• What you have to do
Some entries follow. Reproduce exactly the lines starting at the one with "Task: Click the Notification" and stopping after the one with "This screenshot has width=642, height=625.".

• Records to process
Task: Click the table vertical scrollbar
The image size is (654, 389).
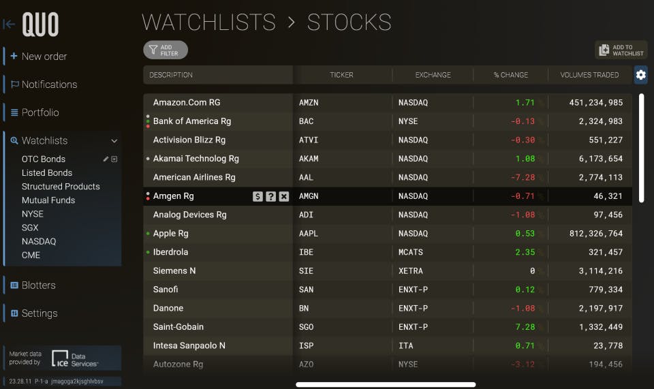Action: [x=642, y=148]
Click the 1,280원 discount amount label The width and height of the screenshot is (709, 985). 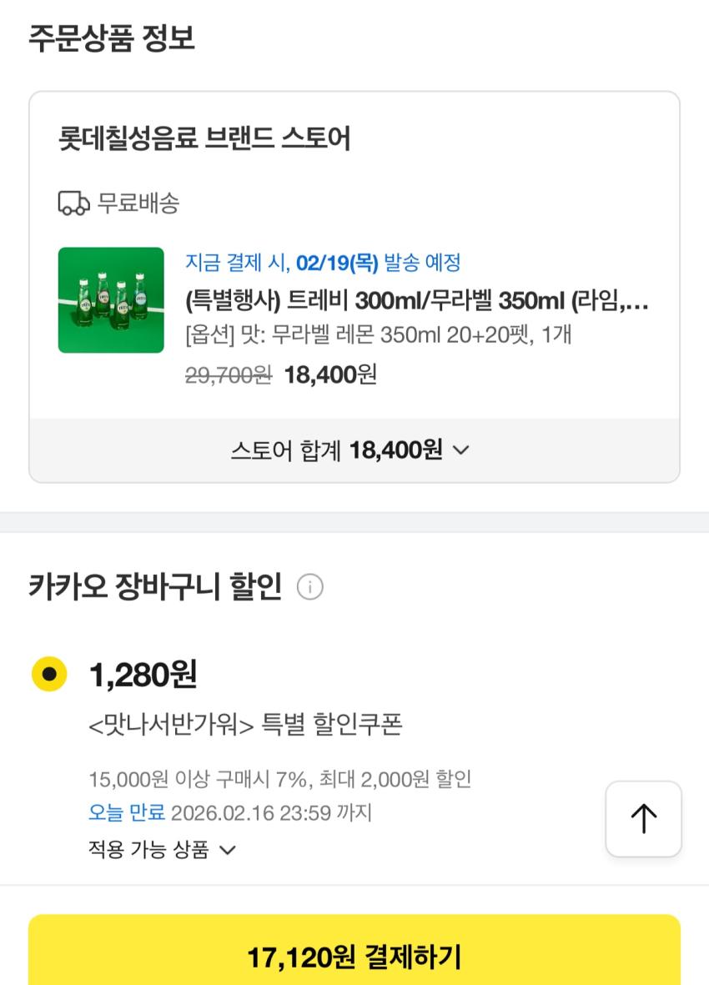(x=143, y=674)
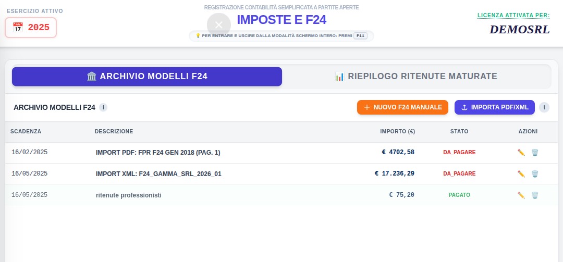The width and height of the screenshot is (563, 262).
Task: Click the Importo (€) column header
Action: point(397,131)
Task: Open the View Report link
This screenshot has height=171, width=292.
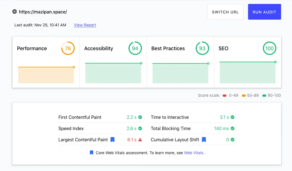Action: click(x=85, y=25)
--
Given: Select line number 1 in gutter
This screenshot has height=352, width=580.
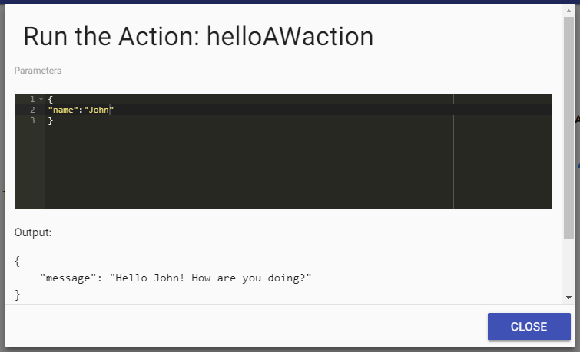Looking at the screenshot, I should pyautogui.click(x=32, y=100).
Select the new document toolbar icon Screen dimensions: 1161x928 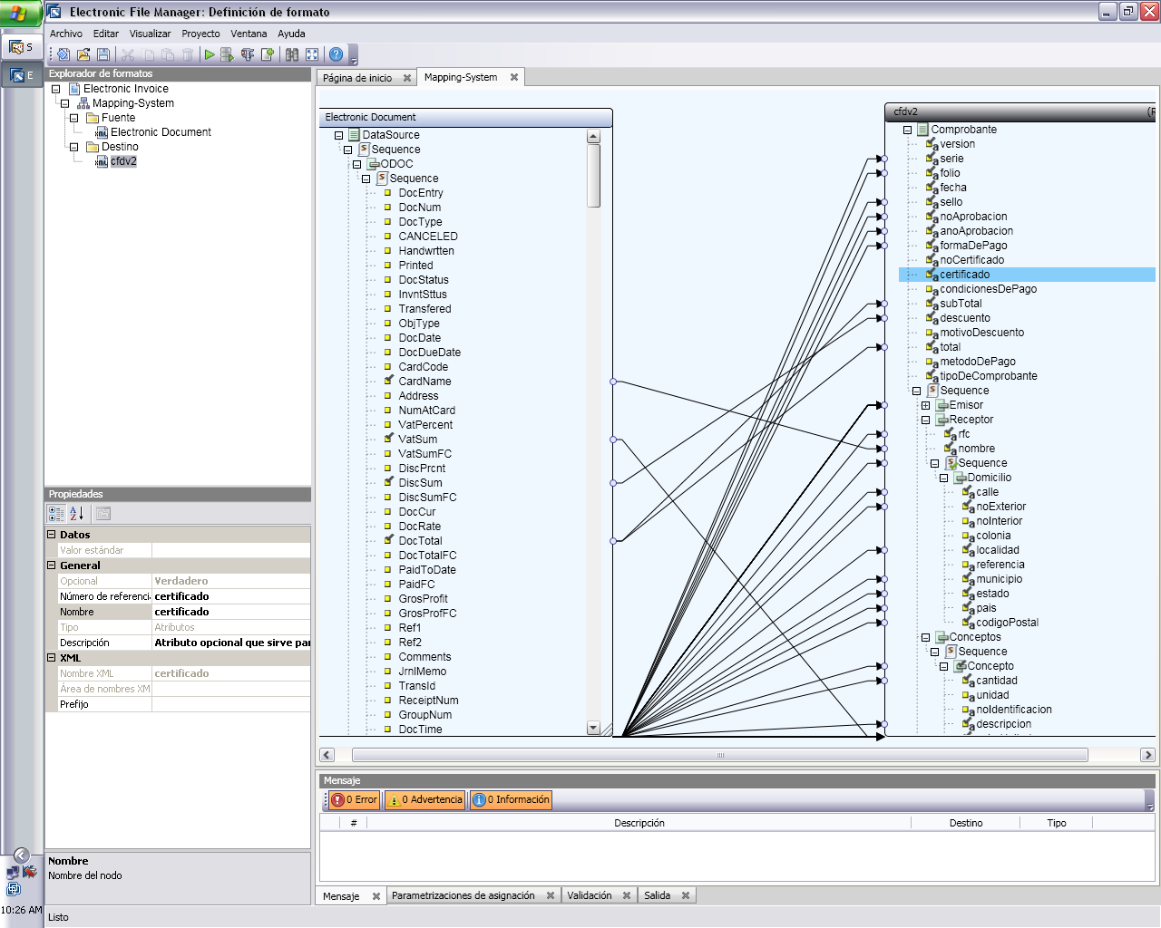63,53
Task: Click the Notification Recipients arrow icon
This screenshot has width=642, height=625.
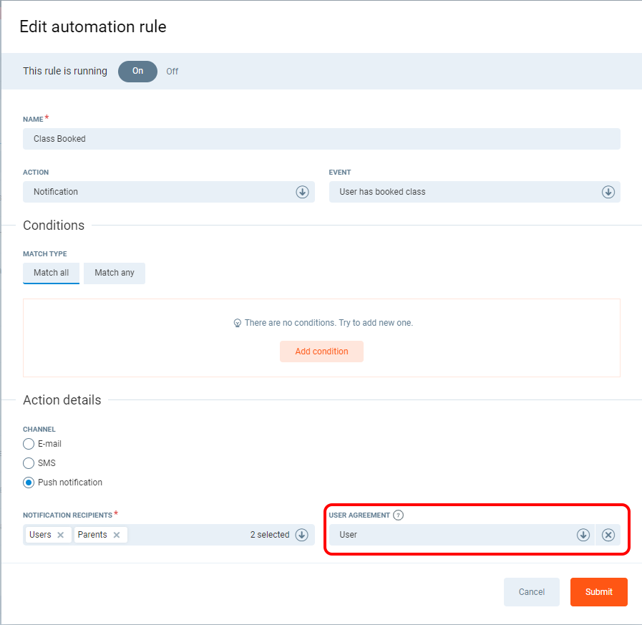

• Result of this exercise
Task: Click the Notification Recipients arrow icon
This screenshot has width=642, height=625.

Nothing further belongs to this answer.